##### Exercise input

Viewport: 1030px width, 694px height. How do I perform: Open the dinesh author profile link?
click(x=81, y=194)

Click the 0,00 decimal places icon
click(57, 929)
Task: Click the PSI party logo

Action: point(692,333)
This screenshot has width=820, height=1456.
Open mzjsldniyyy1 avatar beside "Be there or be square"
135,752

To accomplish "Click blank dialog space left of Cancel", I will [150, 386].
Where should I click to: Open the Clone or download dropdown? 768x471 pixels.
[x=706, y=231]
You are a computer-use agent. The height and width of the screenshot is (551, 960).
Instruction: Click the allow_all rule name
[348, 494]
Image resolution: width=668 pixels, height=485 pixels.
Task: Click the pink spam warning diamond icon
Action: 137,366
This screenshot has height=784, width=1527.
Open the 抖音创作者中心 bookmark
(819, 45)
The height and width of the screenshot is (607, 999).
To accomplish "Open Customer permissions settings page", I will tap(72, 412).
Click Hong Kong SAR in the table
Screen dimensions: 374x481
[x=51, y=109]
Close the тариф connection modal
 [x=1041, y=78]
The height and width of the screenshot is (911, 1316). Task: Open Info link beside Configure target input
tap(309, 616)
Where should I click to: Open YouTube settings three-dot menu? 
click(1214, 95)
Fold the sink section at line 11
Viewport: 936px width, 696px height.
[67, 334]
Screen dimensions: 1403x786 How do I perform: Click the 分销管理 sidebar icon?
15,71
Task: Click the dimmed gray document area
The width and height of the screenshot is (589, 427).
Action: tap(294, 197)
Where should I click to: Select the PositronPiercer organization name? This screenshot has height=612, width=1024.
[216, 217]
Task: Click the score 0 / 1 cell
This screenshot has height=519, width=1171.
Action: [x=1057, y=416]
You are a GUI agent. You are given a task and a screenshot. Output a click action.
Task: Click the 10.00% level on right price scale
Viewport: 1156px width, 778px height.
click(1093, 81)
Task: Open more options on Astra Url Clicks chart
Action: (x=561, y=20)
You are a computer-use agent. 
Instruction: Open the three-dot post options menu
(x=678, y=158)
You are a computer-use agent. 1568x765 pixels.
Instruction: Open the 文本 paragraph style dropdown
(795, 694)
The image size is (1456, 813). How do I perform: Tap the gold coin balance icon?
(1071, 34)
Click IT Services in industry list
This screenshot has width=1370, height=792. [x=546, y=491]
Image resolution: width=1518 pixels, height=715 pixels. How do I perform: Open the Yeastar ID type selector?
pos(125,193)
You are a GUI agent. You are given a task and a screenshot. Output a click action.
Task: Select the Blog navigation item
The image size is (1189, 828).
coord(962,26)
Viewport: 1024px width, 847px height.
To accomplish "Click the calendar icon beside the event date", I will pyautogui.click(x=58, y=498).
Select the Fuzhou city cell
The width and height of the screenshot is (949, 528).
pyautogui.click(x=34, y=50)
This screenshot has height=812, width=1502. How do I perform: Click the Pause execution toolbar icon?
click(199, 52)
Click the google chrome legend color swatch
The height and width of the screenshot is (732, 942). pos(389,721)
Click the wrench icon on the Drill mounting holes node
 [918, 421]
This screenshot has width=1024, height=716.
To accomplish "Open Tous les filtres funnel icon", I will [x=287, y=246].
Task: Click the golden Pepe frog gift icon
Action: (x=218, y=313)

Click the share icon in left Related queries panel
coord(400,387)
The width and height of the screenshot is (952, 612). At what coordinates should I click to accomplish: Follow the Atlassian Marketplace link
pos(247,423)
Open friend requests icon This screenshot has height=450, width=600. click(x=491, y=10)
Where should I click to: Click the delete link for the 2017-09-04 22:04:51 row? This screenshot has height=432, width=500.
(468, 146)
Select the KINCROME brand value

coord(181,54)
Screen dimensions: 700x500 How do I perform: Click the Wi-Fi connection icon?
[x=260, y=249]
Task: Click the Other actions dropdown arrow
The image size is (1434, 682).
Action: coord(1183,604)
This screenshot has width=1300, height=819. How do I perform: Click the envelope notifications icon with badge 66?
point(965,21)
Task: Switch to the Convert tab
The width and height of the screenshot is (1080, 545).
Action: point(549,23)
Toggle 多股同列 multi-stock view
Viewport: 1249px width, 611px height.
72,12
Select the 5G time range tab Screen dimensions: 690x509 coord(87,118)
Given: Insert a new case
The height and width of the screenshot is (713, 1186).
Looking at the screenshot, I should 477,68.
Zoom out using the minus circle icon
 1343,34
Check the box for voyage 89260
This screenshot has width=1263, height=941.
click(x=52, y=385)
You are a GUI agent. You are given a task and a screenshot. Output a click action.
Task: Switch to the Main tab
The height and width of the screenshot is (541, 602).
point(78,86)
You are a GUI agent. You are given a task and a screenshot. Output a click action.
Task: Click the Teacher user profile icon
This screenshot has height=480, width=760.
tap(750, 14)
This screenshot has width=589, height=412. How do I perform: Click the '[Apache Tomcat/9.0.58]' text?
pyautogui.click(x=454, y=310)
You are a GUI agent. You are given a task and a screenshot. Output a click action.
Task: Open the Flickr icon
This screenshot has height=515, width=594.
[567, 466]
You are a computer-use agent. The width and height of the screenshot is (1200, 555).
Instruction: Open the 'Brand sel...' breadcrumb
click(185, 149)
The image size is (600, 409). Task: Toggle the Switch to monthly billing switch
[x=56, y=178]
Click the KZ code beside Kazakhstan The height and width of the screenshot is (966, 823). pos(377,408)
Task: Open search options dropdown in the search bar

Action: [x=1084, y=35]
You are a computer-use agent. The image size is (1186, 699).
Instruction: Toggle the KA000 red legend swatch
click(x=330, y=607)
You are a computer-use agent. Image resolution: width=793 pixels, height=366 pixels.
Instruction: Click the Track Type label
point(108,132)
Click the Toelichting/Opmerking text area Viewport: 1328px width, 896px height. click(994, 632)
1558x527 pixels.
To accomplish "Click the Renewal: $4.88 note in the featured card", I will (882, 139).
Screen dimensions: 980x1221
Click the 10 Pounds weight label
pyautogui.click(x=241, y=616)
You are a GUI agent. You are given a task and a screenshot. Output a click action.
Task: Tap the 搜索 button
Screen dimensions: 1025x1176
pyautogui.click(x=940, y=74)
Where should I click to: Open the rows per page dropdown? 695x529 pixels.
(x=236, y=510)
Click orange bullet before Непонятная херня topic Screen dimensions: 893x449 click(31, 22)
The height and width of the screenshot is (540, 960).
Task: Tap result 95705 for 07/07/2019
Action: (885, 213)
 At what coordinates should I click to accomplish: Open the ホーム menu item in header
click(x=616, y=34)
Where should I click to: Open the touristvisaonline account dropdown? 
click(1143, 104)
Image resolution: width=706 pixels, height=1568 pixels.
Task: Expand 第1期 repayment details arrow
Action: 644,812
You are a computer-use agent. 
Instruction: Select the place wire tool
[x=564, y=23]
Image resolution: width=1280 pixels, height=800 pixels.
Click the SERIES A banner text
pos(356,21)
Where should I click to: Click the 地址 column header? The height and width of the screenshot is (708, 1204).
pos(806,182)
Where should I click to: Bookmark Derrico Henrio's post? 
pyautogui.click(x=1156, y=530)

##########

# Exercise goal
Reproduce the records above exactly as they appear.

# Your solution
Viewport: 1030px width, 694px height. How do I perform: Open the dinesh author profile link?
click(x=81, y=194)

Click the 0,00 decimal places icon
click(57, 929)
Task: Click the PSI party logo

Action: point(692,333)
This screenshot has width=820, height=1456.
Open mzjsldniyyy1 avatar beside "Be there or be square"
135,752

To accomplish "Click blank dialog space left of Cancel", I will [150, 386].
Where should I click to: Open the Clone or download dropdown? 768x471 pixels.
[x=706, y=231]
You are a computer-use agent. The height and width of the screenshot is (551, 960).
Instruction: Click the allow_all rule name
[348, 494]
Image resolution: width=668 pixels, height=485 pixels.
Task: Click the pink spam warning diamond icon
Action: 137,366
This screenshot has height=784, width=1527.
Open the 抖音创作者中心 bookmark
(819, 45)
The height and width of the screenshot is (607, 999).
To accomplish "Open Customer permissions settings page", I will tap(72, 412).
Click Hong Kong SAR in the table
Screen dimensions: 374x481
[x=51, y=109]
Close the тариф connection modal
 [x=1041, y=78]
The height and width of the screenshot is (911, 1316). Task: Open Info link beside Configure target input
tap(309, 616)
Where should I click to: Open YouTube settings three-dot menu? 
click(1214, 95)
Fold the sink section at line 11
Viewport: 936px width, 696px height.
[67, 334]
Screen dimensions: 1403x786 How do I perform: Click the 分销管理 sidebar icon?
15,71
Task: Click the dimmed gray document area
The width and height of the screenshot is (589, 427).
Action: tap(294, 197)
Where should I click to: Select the PositronPiercer organization name? This screenshot has height=612, width=1024.
[216, 217]
Task: Click the score 0 / 1 cell
This screenshot has height=519, width=1171.
Action: [x=1057, y=416]
You are a GUI agent. You are given a task and a screenshot. Output a click action.
Task: Click the 10.00% level on right price scale
Viewport: 1156px width, 778px height.
click(1093, 81)
Task: Open more options on Astra Url Clicks chart
Action: (x=561, y=20)
You are a computer-use agent. 
Instruction: Open the three-dot post options menu
(x=678, y=158)
You are a computer-use agent. 1568x765 pixels.
Instruction: Open the 文本 paragraph style dropdown
(795, 694)
The image size is (1456, 813). How do I perform: Tap the gold coin balance icon?
(1071, 34)
Click IT Services in industry list
This screenshot has width=1370, height=792. [x=546, y=491]
Image resolution: width=1518 pixels, height=715 pixels. How do I perform: Open the Yeastar ID type selector?
pos(125,193)
You are a GUI agent. You are given a task and a screenshot. Output a click action.
Task: Select the Blog navigation item
The image size is (1189, 828).
coord(962,26)
Viewport: 1024px width, 847px height.
To accomplish "Click the calendar icon beside the event date", I will pyautogui.click(x=58, y=498).
Select the Fuzhou city cell
The width and height of the screenshot is (949, 528).
pyautogui.click(x=34, y=50)
This screenshot has height=812, width=1502. How do I perform: Click the Pause execution toolbar icon?
click(199, 52)
Click the google chrome legend color swatch
The height and width of the screenshot is (732, 942). pos(389,721)
Click the wrench icon on the Drill mounting holes node
 [918, 421]
This screenshot has width=1024, height=716.
To accomplish "Open Tous les filtres funnel icon", I will [x=287, y=246].
Task: Click the golden Pepe frog gift icon
Action: (x=218, y=313)

Click the share icon in left Related queries panel
coord(400,387)
The width and height of the screenshot is (952, 612). At what coordinates should I click to accomplish: Follow the Atlassian Marketplace link
pos(247,423)
Open friend requests icon This screenshot has height=450, width=600. click(x=491, y=10)
Where should I click to: Click the delete link for the 2017-09-04 22:04:51 row? This screenshot has height=432, width=500.
(468, 146)
Select the KINCROME brand value

coord(181,54)
Screen dimensions: 700x500 How do I perform: Click the Wi-Fi connection icon?
[x=260, y=249]
Task: Click the Other actions dropdown arrow
The image size is (1434, 682).
Action: coord(1183,604)
This screenshot has width=1300, height=819. How do I perform: Click the envelope notifications icon with badge 66?
point(965,21)
Task: Switch to the Convert tab
The width and height of the screenshot is (1080, 545).
Action: point(549,23)
Toggle 多股同列 multi-stock view
Viewport: 1249px width, 611px height.
72,12
Select the 5G time range tab Screen dimensions: 690x509 coord(87,118)
Given: Insert a new case
The height and width of the screenshot is (713, 1186).
Looking at the screenshot, I should 477,68.
Zoom out using the minus circle icon
 1343,34
Check the box for voyage 89260
This screenshot has width=1263, height=941.
click(x=52, y=385)
You are a GUI agent. You are given a task and a screenshot. Output a click action.
Task: Switch to the Main tab
The height and width of the screenshot is (541, 602).
point(78,86)
You are a GUI agent. You are given a task and a screenshot. Output a click action.
Task: Click the Teacher user profile icon
This screenshot has height=480, width=760.
tap(750, 14)
This screenshot has width=589, height=412. How do I perform: Click the '[Apache Tomcat/9.0.58]' text?
pyautogui.click(x=454, y=310)
You are a GUI agent. You are given a task and a screenshot. Output a click action.
Task: Open the Flickr icon
This screenshot has height=515, width=594.
[567, 466]
You are a computer-use agent. The width and height of the screenshot is (1200, 555).
Instruction: Open the 'Brand sel...' breadcrumb
click(185, 149)
The image size is (600, 409). Task: Toggle the Switch to monthly billing switch
[x=56, y=178]
Click the KZ code beside Kazakhstan The height and width of the screenshot is (966, 823). pos(377,408)
Task: Open search options dropdown in the search bar

Action: [x=1084, y=35]
You are a computer-use agent. The image size is (1186, 699).
Instruction: Toggle the KA000 red legend swatch
click(x=330, y=607)
You are a computer-use agent. Image resolution: width=793 pixels, height=366 pixels.
Instruction: Click the Track Type label
point(108,132)
Click the Toelichting/Opmerking text area Viewport: 1328px width, 896px height. click(994, 632)
1558x527 pixels.
To accomplish "Click the Renewal: $4.88 note in the featured card", I will (882, 139).
Screen dimensions: 980x1221
Click the 10 Pounds weight label
pyautogui.click(x=241, y=616)
You are a GUI agent. You are given a task and a screenshot. Output a click action.
Task: Tap the 搜索 button
Screen dimensions: 1025x1176
pyautogui.click(x=940, y=74)
Where should I click to: Open the rows per page dropdown? 695x529 pixels.
(x=236, y=510)
Click orange bullet before Непонятная херня topic Screen dimensions: 893x449 click(31, 22)
The height and width of the screenshot is (540, 960).
Task: Tap result 95705 for 07/07/2019
Action: (885, 213)
 At what coordinates should I click to accomplish: Open the ホーム menu item in header
click(x=616, y=34)
Where should I click to: Open the touristvisaonline account dropdown? 
click(1143, 104)
Image resolution: width=706 pixels, height=1568 pixels.
Task: Expand 第1期 repayment details arrow
Action: 644,812
You are a computer-use agent. 
Instruction: Select the place wire tool
[x=564, y=23]
Image resolution: width=1280 pixels, height=800 pixels.
Click the SERIES A banner text
pos(356,21)
Where should I click to: Click the 地址 column header? The height and width of the screenshot is (708, 1204).
pos(806,182)
Where should I click to: Bookmark Derrico Henrio's post? 
pyautogui.click(x=1156, y=530)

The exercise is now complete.